Google Cloud Billing API
Tests: Listing billing accounts, account details, listing services.
| Metric | OpenAPI | MAPI | Skill |
|---|---|---|---|
| API Success | 100% (3/3) | 100% (3/3) | 100% (3/3) |
| Capability Accuracy | 100% | 100% | 100% |
Observation: All three formats achieved 100% success on GCP Billing tests. OpenAPI performed well here because the spec is moderate in size.
Summary
| Metric | OpenAPI | MAPI | Skill |
|---|---|---|---|
| API Success Rate | 83% (5/6)* | 100% (10/10) | 100% (10/10) |
| Capability Accuracy | 50% | 100% | 100% |
| Total Tokens | 108,530 | 102,851 | 10,065 |
| % of OpenAPI Tokens | 100% | 94.8% | 9.3% |
| Avg Latency | 2,020ms | 1,890ms | 1,710ms |
* OpenAPI ran 6 of 10 tests; 4 GitHub tests were skipped due to rate limits (not counted as failures).
MAPI Skills: Progressive Loading
MAPI Skills uses a 2-phase approach that dramatically reduces token usage:
- Phase 1: Load the lightweight Skill.md index (~1-3KB) with capability IDs and intent keywords
- Phase 2: Match intent to capability, then load only the required capability file (~1KB)
Token Efficiency Results
| Format | Total Tokens | % of OpenAPI | Reduction |
|---|---|---|---|
| OpenAPI | 108,530 | 100% | — |
| MAPI (Full) | 102,851 | 94.8% | 5.2% |
| MAPI Skill | 10,065 | 9.3% | 90.7% |
Observation: MAPI Skills achieved 90.7% token reduction compared to OpenAPI while maintaining 100% accuracy across all E2E tests. The progressive loading approach loads only what's needed for each request.
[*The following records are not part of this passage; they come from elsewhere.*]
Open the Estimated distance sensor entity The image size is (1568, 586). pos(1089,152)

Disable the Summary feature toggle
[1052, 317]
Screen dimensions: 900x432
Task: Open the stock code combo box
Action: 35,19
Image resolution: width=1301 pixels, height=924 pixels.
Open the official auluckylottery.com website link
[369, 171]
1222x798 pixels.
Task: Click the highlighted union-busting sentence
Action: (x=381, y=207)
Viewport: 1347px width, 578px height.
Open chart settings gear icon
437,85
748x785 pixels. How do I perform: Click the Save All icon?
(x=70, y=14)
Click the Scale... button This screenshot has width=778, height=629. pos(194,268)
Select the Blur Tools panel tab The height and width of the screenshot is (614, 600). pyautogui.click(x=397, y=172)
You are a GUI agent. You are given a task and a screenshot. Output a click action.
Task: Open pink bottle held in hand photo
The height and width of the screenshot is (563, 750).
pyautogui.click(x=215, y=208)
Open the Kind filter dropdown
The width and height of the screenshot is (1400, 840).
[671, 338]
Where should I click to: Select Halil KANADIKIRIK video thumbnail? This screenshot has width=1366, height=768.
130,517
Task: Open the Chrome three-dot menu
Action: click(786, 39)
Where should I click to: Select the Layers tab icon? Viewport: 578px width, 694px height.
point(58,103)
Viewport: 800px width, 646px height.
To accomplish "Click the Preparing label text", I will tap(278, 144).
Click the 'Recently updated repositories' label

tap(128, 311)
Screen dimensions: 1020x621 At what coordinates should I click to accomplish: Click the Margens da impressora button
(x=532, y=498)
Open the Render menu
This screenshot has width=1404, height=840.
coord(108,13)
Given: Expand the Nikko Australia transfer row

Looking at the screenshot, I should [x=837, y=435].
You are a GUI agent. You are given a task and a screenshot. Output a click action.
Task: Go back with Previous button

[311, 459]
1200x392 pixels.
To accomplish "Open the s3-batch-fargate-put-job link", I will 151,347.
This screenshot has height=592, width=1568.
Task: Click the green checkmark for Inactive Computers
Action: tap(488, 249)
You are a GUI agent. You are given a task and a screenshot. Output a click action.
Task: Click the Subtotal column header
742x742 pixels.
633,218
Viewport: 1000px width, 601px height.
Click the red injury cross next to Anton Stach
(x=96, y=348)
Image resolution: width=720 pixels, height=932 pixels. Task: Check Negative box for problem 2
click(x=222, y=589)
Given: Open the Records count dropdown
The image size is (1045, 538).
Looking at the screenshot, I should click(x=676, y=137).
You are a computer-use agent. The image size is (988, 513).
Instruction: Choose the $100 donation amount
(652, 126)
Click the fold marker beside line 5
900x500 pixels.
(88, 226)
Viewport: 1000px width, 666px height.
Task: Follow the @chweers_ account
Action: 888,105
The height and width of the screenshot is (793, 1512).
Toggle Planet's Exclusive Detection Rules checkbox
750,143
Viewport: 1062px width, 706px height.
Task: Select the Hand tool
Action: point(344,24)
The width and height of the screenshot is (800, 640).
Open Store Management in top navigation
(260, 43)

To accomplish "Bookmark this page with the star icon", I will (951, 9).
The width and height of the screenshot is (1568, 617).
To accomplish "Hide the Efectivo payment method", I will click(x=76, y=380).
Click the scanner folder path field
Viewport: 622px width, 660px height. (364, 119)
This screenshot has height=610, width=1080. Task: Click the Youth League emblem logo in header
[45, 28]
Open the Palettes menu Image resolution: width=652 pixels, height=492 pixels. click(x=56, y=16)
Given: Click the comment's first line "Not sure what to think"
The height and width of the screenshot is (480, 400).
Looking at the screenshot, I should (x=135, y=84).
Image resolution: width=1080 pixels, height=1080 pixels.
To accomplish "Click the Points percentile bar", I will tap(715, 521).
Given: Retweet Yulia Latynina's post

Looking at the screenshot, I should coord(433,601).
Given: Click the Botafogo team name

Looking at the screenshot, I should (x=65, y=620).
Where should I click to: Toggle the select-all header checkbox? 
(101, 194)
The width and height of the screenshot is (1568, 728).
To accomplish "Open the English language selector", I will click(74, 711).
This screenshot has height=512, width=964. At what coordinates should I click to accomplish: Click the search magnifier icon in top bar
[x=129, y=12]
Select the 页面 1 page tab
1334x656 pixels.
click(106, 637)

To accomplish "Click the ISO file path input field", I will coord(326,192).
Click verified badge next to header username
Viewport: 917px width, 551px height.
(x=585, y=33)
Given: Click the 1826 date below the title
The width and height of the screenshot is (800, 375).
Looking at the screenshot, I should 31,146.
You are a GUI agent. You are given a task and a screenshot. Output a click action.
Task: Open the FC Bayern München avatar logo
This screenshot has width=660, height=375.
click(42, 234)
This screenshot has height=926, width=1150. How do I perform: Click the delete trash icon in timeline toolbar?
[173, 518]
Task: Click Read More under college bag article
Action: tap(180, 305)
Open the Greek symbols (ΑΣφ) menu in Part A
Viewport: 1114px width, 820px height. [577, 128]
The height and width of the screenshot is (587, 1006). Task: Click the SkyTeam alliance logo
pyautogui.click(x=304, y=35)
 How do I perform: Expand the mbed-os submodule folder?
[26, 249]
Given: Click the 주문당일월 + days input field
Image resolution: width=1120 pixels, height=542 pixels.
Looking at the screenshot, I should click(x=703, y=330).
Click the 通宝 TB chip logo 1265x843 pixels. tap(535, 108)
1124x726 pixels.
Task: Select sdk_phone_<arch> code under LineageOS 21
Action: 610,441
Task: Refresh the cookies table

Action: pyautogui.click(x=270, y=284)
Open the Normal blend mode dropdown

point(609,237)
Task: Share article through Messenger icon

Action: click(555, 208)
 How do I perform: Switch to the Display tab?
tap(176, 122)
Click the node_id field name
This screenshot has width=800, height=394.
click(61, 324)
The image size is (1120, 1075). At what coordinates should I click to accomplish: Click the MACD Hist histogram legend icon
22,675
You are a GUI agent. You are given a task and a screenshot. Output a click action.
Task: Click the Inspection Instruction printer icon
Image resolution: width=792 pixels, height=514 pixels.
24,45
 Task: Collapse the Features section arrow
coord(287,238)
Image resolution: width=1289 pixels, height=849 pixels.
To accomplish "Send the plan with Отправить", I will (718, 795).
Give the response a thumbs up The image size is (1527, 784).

MAPI Skills is optimal for APIs where token efficiency matters—especially when running many requests or working within rate limits. The 10x token reduction means 10x more API calls within the same budget.
Challenges Encountered
1. Rate Limiting with Large Specs
OpenAPI's large spec sizes (~108K tokens for GitHub) consume rate limit budgets quickly. All 4 GitHub OpenAPI tests hit rate limits and were skipped, while MAPI and Skill completed successfully. This is a real-world limitation of large specifications.
2. Model Name Hallucination
OpenAPI tests failed when the LLM invented model names not in the actual API (e.g., claude-3-5-sonnet-2024). MAPI specs with explicit model guidance avoided this issue.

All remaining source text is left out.